**Exercise**
The text of every record, exactly as given and with no pictures, should be your output.
--- Entries supplied ---
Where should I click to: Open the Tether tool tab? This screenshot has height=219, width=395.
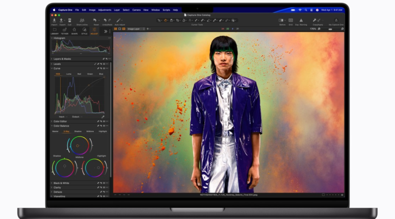(x=64, y=31)
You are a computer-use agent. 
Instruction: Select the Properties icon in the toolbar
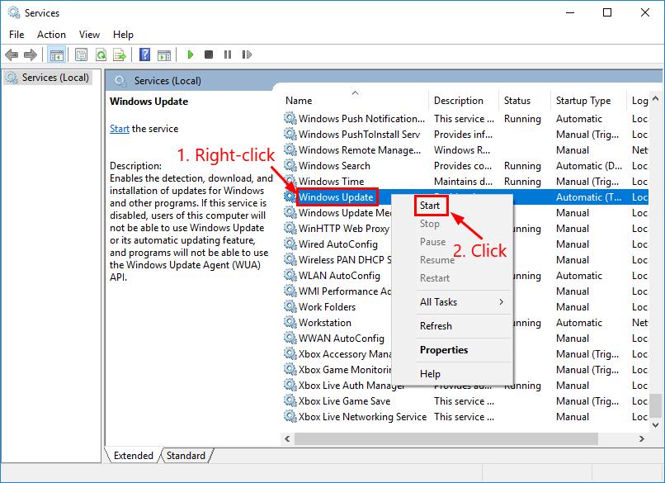(x=80, y=54)
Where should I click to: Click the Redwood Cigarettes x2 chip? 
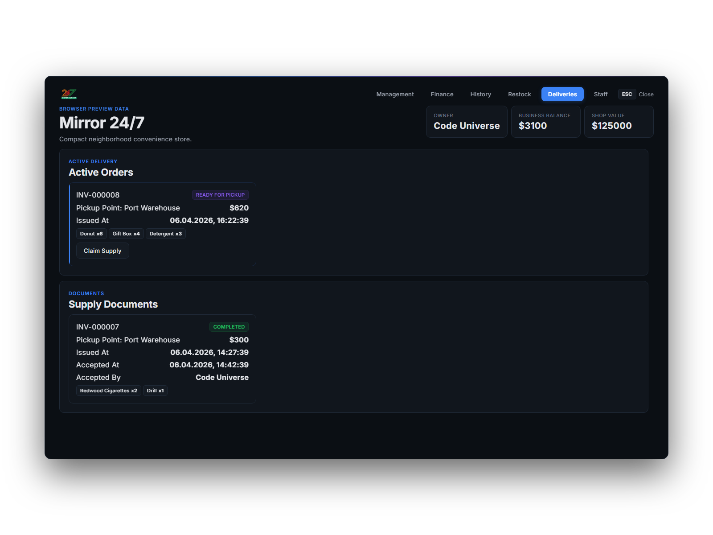(108, 391)
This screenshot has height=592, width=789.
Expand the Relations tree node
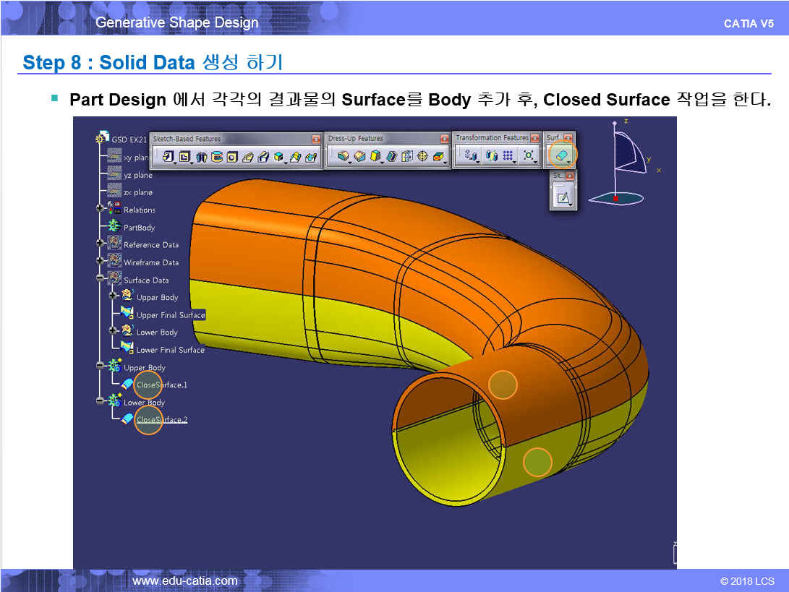click(x=101, y=210)
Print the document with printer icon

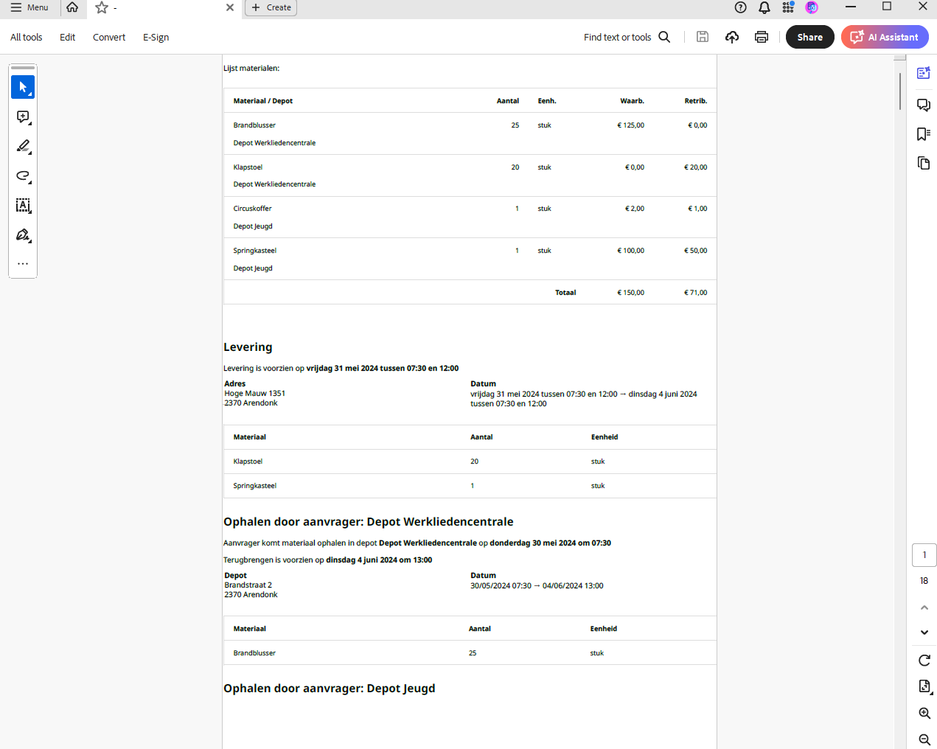pyautogui.click(x=762, y=37)
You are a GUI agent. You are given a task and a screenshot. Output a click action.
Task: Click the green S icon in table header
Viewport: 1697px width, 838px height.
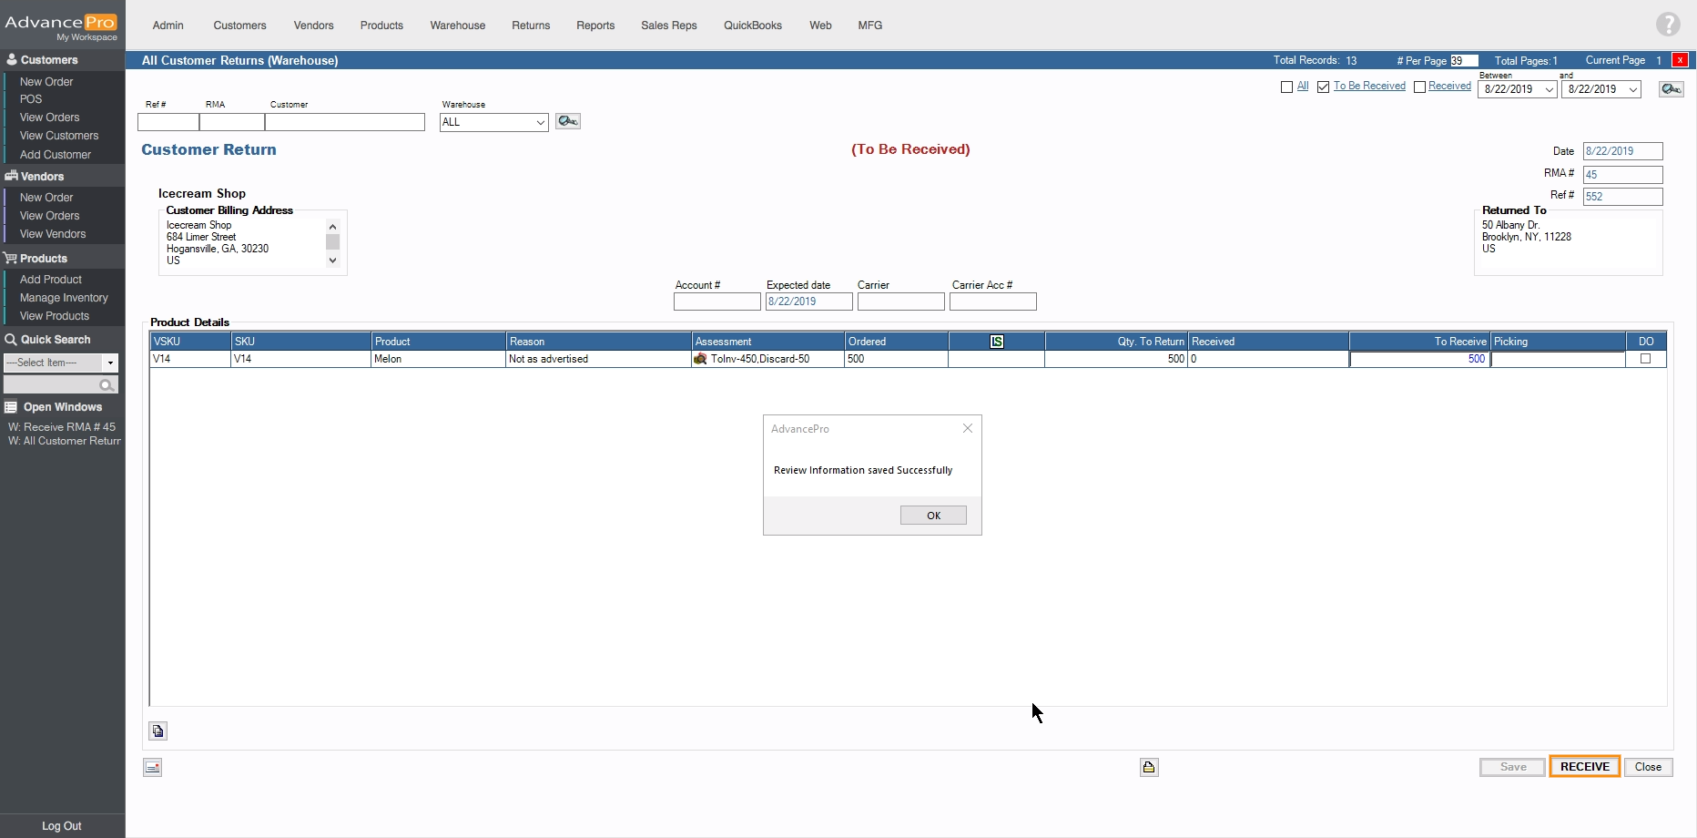tap(997, 342)
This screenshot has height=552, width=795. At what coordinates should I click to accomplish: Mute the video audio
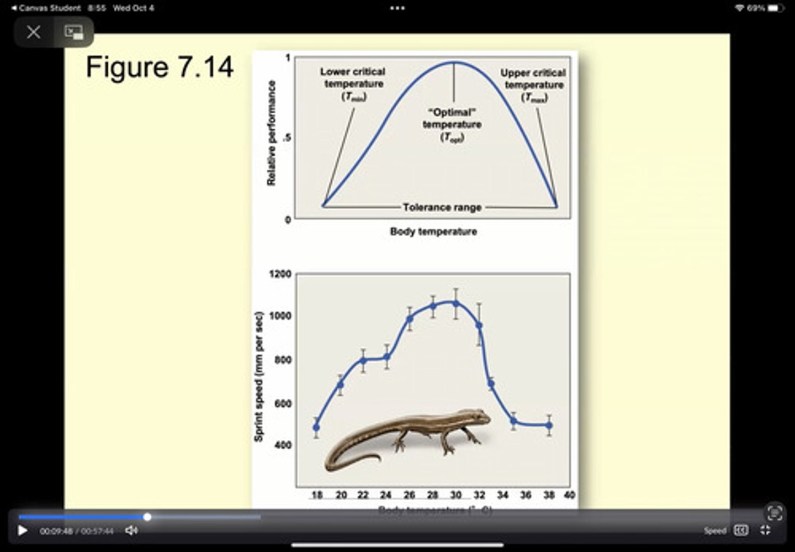(x=131, y=530)
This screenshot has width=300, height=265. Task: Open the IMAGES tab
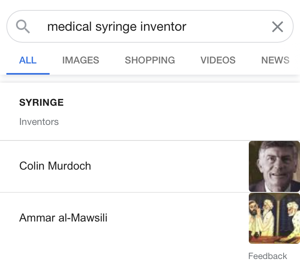[x=80, y=60]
---
**Solution for this task**
Where should I click to: Open the Tether tool tab? This screenshot has height=219, width=395.
(x=64, y=31)
You are a computer-use agent. 
Instruction: Select the Properties icon in the toolbar
(x=80, y=54)
Where should I click to: Click the Redwood Cigarettes x2 chip? 
(108, 391)
This screenshot has height=592, width=789.
Expand the Relations tree node
click(x=101, y=210)
Print the document with printer icon

pyautogui.click(x=762, y=37)
You are a GUI agent. You are given a task and a screenshot. Output a click action.
Task: Click the green S icon in table header
Viewport: 1697px width, 838px height.
tap(997, 342)
This screenshot has height=552, width=795. At what coordinates should I click to accomplish: Mute the video audio
(x=131, y=530)
This screenshot has width=300, height=265. Task: Open the IMAGES tab
[x=80, y=60]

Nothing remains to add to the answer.